Obama has used the term on several occasions, usually to mock the GOP’s criticism of his ambitious effort to politicize the nation’s health-sector for the benefit of the Democratic Party.

Once the network “is working really well…then [Republicans] are going to stop calling it Obamacare…  They’re going to call it something else,” he said in a Nov. 8 speech in New Orleans.

A search by The Daily Caller showed the term was last used Oct. 10 in a White House statement. “The President reaffirmed that we will not allow them to hold the economy hostage to an extreme political agenda that includes demands like defunding Obamacare,” said the so-called readout of an Oct. 10 meeting of the president with Democratic legislators.

That disastrous Obamacare plan is now a threat to the party because its massive taxes on middle-class voters, and its cascading failures, threaten to alienate influential swing-voters voters before the 2014 and 2016 elections.

Numerous polls show the president’s approval rating has been hammered into the low 40s by the Obamacare rollout. One poll by the CBS showed Obama’s approval has tanked to only 37 percent.
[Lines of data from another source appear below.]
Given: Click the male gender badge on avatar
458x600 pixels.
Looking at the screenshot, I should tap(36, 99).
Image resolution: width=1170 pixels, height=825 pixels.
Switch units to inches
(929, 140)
A poll by CNN showed that one in five Americans knows someone who lost their insurance coverage because of the law, and that Obama’s poll ratings among critical suburbanite voters has crashed.

“The [national] drop in Obama’s approval rating comes entirely among suburbanites,” said CNN Polling Director Keating Holland said in a Thursday statement.
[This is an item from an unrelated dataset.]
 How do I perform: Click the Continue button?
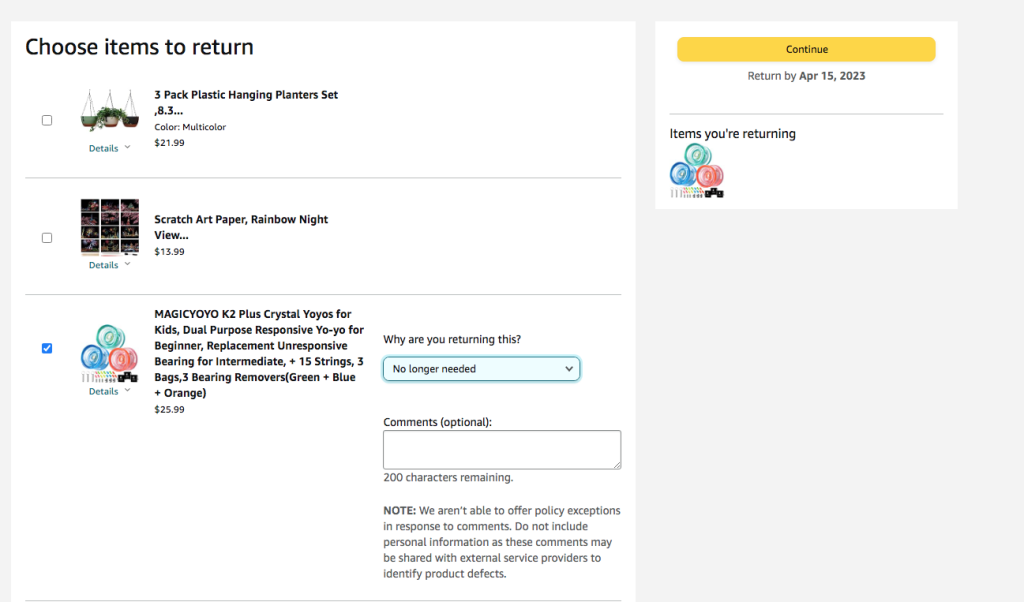[806, 48]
“Compared to the October CNN poll, positive views of Obama held steady among people who live in big cities and rural areas… In the suburbs, his approval rating was 45% a month ago but has dropped to just 37% now.”

For much of 2014, Obama has been working to persuade suburban voters to back Democratic candidates in the 2014 election.

Last week, 39 House Democrats voted for an Obamacare reform bill, despite a veto threat from Obama.